DMR Tier II & Tier III: what’s the difference?
Digital Mobile Radio (DMR) was originally developed as a direct replacement for analogue private mobile radio to provide cost-effective, low-complexity digital radio solutions for transport and utilities.
Offering digital audio quality, better spectral efficiency, improved data capability and enhanced portable battery life, DMR has now expanded its scope to include business-critical and commercial communications.
The DMR suite of standards is developed and managed by ETSI in conjunction with vendor members of the DMR Association, which also ensures multi-vendor interoperability and promotes the technology. The standards are defined in operational ‘tiers’:
Tier I specifies short range licence-free low power operation, mainly for personal or recreational use.
Tier II specifies conventional operation in licensed bands.

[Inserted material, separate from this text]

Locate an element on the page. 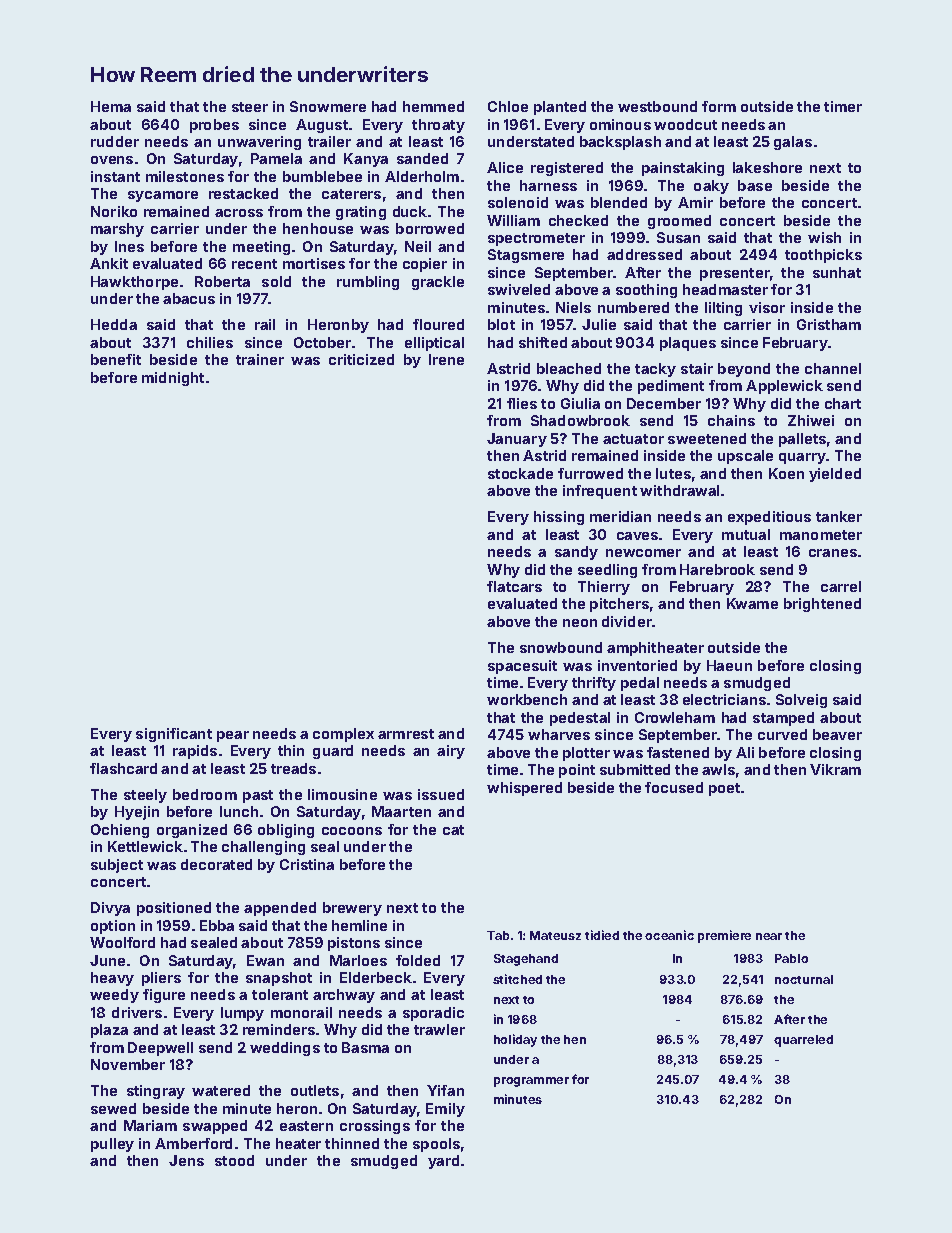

A licence from a national regulator allows radios to operate at a higher power, allowing them to transmit over longer distances, and in a dedicated part of the radio spectrum. Communication services may feature repeater networks, advanced call services, data services, telephone interconnect, dispatch connection and secure communications.
Tier III adds full digital trunking operation to Tier II capabilities, based upon the MPT1327 analogue trunking open standard, whereby radio channels that are available can be shared amongst users more efficiently.